2009-11-22-Sun-17:43

混迷の度合いは???

マーケットは一層混迷の渦に吸い込まれているかのようだ。秋口以降の最新のデータを見ると、必ずしも米景気回復がしっかりとしたものではなく、政府の緊急景気刺激策のおかげだとの声が聞かれた。月初、発表された10月の失業率は10.2%と26年ぶりの高水準と、一向に労働市場の改善が進んでいないことが明らかになった。

10日にフィッシャー・ダラス連銀総裁の「大幅な雇用拡大にはしばらく時間を要する可能性」、また16日には「失業者は当面、痛みを伴う高い水準にとどまる」等の認識を示した。18日にガイトナー米財務長官の「失業率は容認しがたいほど高い、依然上昇している」との発言が伝わった。米政府や金融当局者は労働市場の改善には時間がかかるとの認識を明らかにした。

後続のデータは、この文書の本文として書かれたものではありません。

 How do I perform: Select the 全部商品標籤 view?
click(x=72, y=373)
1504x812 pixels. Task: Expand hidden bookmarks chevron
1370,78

16日、バーナンキFRB議長が講演で「ドルの価値の変化が及ぼす影響をFRBは注視(attentive)している」と発言した一方で、「政策金利を異例に低い水準に長期間(for an extended period)据え置く公算が大きい」とも発言。発言の真意をめぐって、ドルは対主要通貨で一時乱高下した。

早期、景気回復への期待から緩やかな回復基調になるのではないかとの見方が市場では広がる一方で、米株式市場を始め主要国、新興国の株価や商品市場は過熱感さえ想起させるような上昇となった。米金融緩和政策の長期化予想を背景にドル安が続くとの見方があるものの、一段のドル売りには警戒感も根強く、迷っているとの声も聞かれた。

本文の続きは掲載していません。